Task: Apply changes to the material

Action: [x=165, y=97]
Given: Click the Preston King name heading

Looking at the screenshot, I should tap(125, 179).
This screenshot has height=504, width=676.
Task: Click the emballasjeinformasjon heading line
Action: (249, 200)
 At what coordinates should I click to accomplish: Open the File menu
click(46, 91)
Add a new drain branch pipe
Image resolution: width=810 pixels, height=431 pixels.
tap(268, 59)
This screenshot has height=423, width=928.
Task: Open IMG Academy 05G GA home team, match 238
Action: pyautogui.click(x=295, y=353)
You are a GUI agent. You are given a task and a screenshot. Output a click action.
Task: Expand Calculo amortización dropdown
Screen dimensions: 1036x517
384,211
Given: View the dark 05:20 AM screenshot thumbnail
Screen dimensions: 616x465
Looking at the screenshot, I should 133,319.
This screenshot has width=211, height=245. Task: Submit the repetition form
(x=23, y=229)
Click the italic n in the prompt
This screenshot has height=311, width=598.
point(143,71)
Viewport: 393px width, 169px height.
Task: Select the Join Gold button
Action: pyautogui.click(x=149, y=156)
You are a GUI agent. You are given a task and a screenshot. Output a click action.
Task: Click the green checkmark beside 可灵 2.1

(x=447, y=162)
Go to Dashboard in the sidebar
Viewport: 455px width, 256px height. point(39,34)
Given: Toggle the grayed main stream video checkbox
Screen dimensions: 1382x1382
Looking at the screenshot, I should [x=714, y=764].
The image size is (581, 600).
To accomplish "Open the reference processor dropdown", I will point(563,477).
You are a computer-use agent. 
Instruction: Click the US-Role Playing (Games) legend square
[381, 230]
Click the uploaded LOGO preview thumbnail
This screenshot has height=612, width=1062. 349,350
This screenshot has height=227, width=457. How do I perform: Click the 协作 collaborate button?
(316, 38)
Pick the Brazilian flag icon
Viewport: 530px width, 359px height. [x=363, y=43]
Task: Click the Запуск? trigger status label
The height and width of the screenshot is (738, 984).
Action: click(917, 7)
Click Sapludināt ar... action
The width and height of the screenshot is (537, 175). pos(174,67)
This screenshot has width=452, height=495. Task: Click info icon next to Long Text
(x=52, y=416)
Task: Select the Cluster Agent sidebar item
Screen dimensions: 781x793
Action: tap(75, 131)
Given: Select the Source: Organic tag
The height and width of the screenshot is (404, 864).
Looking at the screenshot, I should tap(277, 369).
......
» ABOUT THIS TASK: When a line in the material above contains the word "dropdown", copy that line out.

» YOUR RESPONSE:
Task: Expand Calculo amortización dropdown
To accomplish "Open the reference processor dropdown", I will point(563,477).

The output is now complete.